— Input records —
= = = = = = =
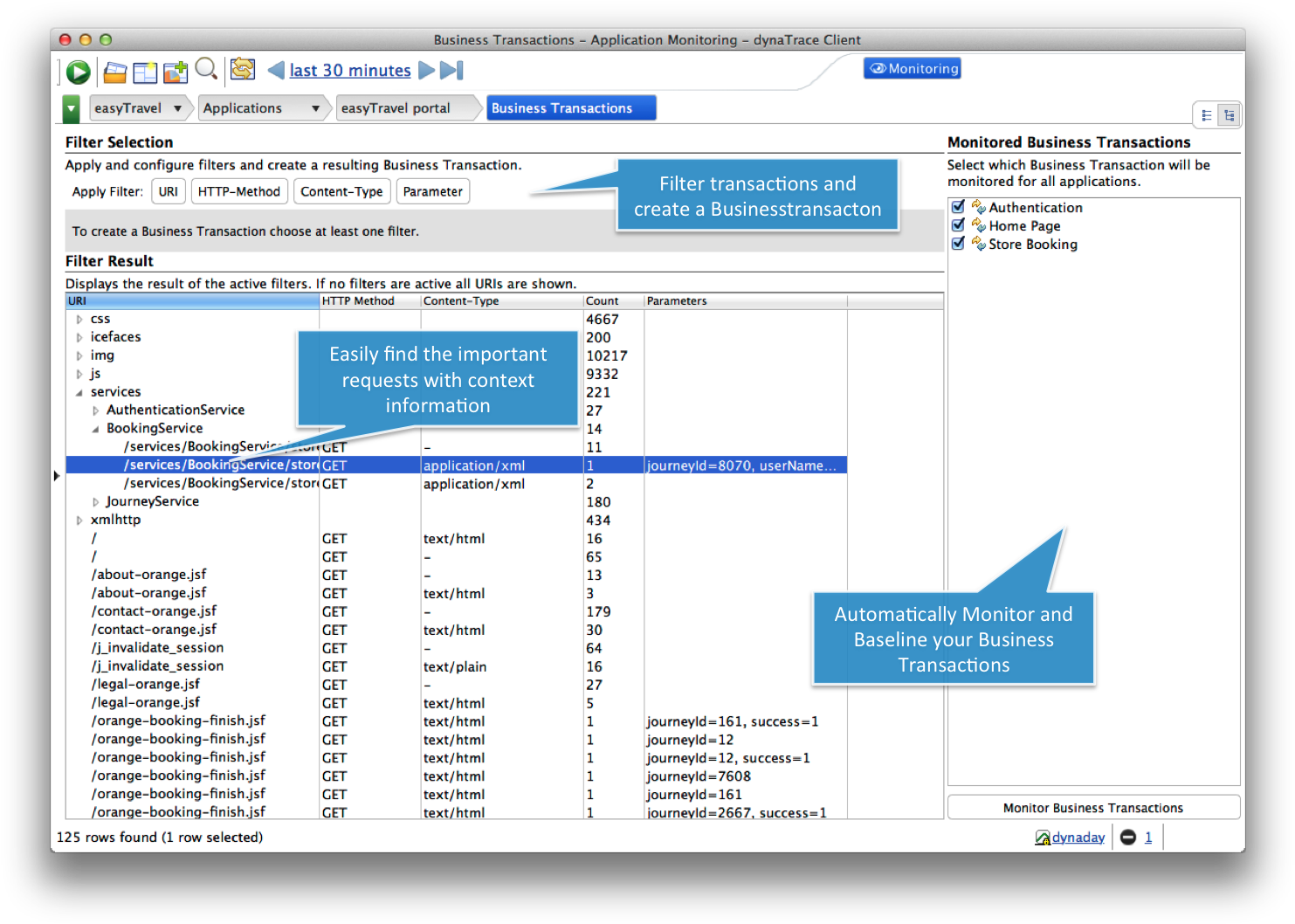Uncheck the Authentication business transaction
The image size is (1295, 924).
(958, 207)
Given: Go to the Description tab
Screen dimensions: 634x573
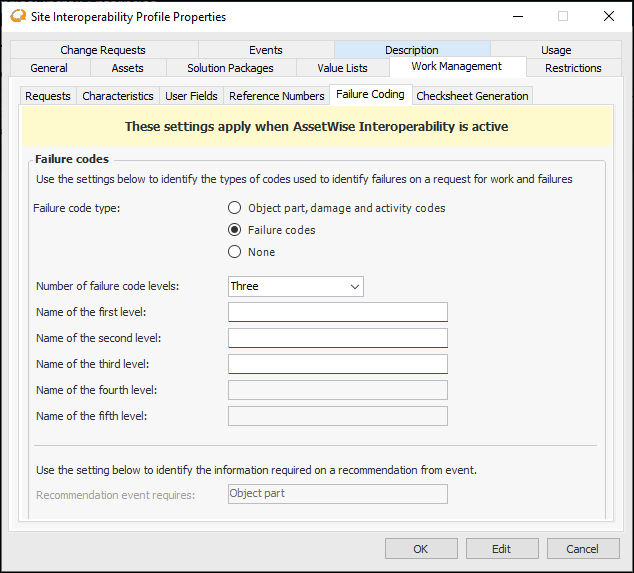Looking at the screenshot, I should pyautogui.click(x=411, y=50).
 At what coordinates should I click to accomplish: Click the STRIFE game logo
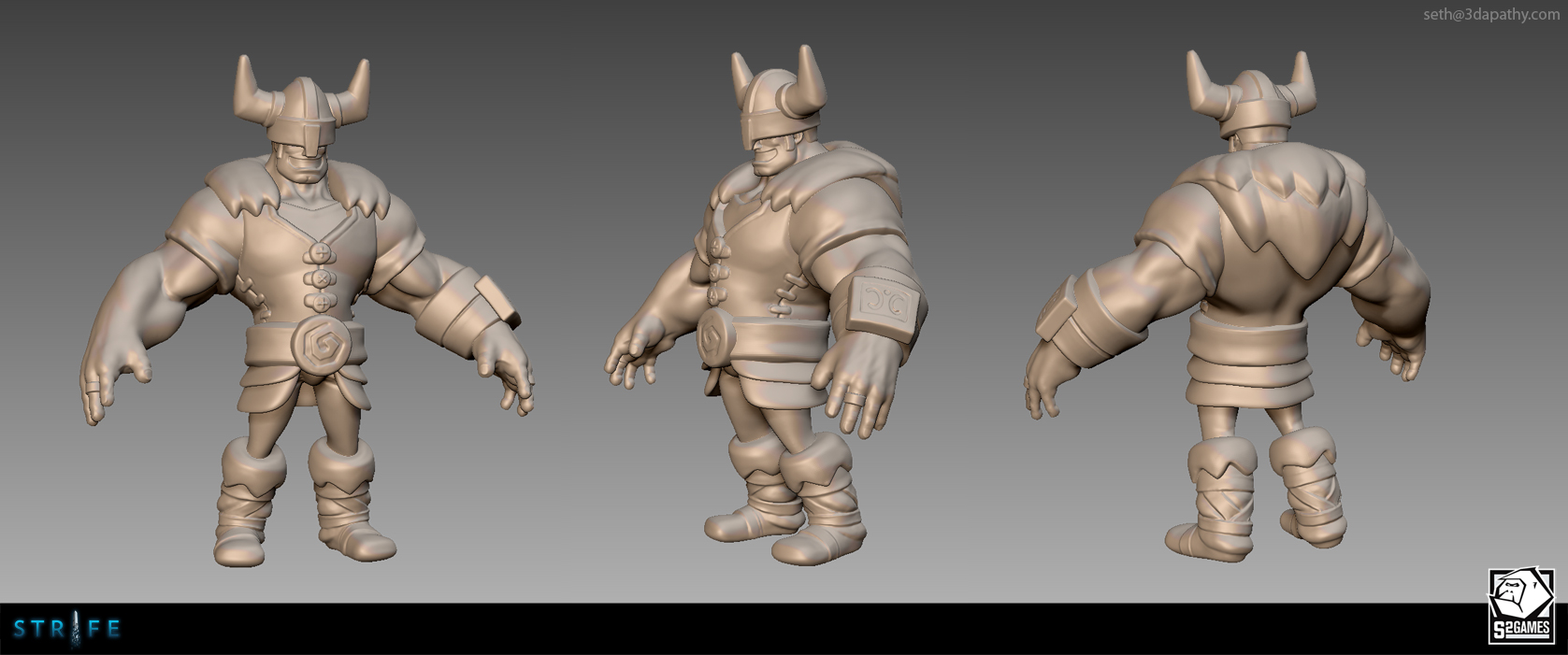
= = = = = = =
— Description of the task —
Only the lines from the one containing "Given: Go to the Description tab" through the end of the records above should be retyped, exactly as they stand, with any pictures left out.

— Written response —
Given: Go to the Description tab
Screen dimensions: 634x573
Looking at the screenshot, I should pyautogui.click(x=411, y=50).
 At what coordinates should I click to accomplish: Click the STRIFE game logo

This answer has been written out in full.